■ GIVEN TASK ■
Could you turn everything from the line containing "You are a computer-use agent. The width" down to the end of the records into a numbered list, leaving out any blank lines?

■ SUPPLIED DATA ■

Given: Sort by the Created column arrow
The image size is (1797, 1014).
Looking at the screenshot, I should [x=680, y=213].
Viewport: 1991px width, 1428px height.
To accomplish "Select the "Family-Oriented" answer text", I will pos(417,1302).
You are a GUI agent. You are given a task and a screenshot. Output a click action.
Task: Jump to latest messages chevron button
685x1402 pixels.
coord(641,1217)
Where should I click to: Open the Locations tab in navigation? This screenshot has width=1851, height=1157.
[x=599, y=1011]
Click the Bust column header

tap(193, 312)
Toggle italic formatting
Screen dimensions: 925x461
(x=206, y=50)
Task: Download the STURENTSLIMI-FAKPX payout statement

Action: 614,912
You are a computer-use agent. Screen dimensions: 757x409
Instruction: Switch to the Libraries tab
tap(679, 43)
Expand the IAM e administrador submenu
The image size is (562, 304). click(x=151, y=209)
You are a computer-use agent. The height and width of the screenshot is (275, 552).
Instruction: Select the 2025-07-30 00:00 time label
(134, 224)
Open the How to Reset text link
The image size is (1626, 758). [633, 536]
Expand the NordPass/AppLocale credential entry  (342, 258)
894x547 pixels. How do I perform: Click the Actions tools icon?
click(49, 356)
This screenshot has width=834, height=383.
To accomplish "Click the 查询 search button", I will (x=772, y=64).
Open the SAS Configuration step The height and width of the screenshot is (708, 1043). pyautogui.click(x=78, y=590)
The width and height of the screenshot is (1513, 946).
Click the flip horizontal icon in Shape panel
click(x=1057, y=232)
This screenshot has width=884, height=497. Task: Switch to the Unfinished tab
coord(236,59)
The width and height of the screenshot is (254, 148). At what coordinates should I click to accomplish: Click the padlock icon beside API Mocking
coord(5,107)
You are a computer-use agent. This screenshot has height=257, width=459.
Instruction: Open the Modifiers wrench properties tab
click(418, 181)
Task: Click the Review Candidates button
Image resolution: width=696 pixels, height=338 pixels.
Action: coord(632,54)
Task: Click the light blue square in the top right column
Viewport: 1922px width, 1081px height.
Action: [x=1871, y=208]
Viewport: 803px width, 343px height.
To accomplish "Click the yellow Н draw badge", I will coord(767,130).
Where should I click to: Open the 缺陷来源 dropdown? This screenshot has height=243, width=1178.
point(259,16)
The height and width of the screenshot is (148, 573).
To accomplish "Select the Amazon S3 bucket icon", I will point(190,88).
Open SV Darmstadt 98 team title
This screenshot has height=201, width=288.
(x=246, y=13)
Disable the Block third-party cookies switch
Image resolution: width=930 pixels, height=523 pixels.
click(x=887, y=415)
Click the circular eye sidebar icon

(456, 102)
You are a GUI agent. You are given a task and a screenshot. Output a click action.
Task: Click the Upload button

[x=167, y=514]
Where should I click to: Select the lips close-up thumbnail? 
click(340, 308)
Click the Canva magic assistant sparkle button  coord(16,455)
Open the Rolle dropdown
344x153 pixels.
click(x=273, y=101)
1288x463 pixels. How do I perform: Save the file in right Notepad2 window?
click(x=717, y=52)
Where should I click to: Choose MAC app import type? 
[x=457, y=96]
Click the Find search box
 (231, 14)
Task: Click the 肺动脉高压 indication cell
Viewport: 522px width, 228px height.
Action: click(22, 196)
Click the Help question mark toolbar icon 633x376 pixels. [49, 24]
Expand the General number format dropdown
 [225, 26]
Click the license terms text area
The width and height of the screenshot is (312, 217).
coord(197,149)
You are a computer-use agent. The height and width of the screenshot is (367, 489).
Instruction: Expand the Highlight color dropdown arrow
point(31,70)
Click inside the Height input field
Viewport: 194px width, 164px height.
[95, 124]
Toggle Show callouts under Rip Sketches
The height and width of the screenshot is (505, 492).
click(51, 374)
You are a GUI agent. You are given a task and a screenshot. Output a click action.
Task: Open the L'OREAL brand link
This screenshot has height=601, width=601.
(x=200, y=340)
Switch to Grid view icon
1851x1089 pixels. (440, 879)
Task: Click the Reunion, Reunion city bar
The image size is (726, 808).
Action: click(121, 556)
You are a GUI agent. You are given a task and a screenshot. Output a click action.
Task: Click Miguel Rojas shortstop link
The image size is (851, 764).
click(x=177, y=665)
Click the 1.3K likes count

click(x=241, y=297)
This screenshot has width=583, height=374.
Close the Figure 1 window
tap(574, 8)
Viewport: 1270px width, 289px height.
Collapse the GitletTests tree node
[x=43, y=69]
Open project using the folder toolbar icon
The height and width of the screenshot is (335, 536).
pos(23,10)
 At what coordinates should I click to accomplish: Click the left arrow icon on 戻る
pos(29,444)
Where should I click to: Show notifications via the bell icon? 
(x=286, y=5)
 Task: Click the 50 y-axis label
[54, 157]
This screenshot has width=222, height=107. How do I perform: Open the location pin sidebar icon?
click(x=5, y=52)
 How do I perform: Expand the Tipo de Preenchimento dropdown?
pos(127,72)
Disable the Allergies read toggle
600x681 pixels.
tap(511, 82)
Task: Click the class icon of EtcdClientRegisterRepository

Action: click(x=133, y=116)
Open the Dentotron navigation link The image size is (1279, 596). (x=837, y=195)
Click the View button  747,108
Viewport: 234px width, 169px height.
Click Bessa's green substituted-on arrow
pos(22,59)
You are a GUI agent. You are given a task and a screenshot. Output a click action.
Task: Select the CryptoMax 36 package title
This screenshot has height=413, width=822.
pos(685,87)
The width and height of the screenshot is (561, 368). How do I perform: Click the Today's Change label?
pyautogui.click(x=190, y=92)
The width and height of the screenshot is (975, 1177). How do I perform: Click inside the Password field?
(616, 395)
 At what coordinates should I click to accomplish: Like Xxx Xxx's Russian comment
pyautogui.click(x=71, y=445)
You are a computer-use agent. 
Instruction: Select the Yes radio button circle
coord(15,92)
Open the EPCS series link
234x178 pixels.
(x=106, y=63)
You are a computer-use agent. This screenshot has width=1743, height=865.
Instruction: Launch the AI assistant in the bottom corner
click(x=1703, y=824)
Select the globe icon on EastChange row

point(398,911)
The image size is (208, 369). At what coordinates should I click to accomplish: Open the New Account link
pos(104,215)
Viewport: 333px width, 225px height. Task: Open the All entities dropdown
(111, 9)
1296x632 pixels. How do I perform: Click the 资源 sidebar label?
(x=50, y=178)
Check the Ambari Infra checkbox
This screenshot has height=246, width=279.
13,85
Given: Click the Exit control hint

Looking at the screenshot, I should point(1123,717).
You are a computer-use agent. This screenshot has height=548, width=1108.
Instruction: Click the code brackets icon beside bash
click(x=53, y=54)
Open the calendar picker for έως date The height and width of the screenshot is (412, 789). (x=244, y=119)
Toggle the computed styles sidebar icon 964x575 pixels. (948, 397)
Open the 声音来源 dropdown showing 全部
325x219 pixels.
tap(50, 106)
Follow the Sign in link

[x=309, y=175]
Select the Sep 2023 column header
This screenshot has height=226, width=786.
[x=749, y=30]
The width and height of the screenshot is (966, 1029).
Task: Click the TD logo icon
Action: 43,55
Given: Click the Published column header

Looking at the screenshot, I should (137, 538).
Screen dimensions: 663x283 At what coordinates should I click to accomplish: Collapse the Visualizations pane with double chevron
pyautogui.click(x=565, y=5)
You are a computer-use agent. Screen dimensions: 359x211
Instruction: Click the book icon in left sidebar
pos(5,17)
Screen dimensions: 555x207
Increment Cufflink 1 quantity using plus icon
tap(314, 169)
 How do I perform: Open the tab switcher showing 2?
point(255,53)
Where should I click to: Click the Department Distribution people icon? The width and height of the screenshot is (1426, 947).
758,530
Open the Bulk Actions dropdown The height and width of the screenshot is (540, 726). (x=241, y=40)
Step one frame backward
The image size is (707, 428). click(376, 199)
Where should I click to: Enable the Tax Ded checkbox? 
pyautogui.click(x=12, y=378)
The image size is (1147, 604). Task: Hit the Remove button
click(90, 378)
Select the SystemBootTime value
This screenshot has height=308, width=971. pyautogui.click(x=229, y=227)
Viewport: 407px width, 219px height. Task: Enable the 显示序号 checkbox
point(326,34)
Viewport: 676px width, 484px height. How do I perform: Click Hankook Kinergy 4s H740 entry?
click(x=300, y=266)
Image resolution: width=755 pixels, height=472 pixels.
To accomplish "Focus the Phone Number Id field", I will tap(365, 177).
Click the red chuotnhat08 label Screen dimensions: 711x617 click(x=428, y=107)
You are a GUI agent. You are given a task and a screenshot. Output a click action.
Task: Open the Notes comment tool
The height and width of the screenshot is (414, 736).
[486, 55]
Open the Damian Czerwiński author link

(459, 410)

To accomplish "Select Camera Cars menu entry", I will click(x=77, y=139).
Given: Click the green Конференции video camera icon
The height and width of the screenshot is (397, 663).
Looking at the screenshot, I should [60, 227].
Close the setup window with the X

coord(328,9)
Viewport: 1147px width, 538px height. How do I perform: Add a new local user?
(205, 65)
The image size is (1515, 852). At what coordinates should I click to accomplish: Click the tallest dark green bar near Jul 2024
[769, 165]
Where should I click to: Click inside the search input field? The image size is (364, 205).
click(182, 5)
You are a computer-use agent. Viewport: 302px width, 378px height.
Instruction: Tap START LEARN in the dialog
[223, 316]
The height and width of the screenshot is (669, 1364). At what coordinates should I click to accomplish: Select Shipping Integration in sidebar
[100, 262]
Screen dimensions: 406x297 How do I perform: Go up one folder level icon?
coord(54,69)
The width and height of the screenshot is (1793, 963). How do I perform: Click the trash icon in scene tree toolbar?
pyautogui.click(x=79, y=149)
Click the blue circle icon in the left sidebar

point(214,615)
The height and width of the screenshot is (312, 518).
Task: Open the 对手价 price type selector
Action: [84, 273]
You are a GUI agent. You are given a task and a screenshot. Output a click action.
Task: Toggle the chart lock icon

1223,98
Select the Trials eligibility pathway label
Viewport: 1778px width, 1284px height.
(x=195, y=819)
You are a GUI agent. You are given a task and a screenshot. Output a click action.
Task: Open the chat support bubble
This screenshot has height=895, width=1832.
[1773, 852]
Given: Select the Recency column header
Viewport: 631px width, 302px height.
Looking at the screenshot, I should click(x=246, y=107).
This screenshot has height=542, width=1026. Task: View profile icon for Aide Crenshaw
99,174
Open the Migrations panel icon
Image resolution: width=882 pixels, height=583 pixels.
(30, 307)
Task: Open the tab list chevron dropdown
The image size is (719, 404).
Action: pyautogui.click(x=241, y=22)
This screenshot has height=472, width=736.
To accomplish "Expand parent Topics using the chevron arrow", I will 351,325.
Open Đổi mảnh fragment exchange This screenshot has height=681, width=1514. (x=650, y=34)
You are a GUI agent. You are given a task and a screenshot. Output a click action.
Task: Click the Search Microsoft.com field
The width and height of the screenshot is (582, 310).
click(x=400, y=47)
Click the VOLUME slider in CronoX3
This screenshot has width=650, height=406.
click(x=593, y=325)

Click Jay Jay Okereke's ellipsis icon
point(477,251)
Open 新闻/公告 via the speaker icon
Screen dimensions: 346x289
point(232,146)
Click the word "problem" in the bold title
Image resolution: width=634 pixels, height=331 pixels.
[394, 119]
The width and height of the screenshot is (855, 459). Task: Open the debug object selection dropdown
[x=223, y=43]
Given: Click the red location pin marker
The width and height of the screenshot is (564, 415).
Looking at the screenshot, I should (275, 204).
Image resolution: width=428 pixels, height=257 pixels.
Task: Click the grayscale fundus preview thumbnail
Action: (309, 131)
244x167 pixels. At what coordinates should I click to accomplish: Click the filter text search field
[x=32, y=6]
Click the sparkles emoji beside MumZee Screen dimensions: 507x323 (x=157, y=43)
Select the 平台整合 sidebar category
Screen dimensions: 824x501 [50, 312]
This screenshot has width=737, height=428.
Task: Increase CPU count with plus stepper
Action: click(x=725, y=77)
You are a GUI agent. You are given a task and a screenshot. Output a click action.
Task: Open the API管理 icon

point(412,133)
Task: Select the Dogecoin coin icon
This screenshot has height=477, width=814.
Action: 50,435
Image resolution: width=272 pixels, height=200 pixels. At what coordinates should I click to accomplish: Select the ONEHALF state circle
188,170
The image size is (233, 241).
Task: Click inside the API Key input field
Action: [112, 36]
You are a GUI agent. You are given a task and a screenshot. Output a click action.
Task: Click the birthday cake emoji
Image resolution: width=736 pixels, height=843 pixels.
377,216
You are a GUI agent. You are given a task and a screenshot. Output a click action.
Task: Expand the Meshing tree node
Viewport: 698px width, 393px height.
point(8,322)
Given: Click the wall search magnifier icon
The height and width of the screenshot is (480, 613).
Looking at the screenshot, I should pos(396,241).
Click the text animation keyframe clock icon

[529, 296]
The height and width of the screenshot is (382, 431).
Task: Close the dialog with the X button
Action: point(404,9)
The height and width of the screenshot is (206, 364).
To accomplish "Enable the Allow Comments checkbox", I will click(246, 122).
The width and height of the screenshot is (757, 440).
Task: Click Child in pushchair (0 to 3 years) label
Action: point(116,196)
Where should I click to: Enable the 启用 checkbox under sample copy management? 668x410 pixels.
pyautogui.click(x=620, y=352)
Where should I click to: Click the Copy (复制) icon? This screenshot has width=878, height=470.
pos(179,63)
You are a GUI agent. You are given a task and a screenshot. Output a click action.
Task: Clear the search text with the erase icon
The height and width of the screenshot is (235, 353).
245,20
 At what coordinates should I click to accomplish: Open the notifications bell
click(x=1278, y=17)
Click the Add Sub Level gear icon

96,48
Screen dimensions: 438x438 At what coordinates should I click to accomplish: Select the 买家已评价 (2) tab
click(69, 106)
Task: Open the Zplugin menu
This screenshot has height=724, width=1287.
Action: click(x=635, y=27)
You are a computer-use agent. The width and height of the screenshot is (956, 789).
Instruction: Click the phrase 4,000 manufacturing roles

■ OUTPUT ■
1. You are a computer-use agent. The width and height of the screenshot is (956, 789).
2. Instruction: Click the phrase 4,000 manufacturing roles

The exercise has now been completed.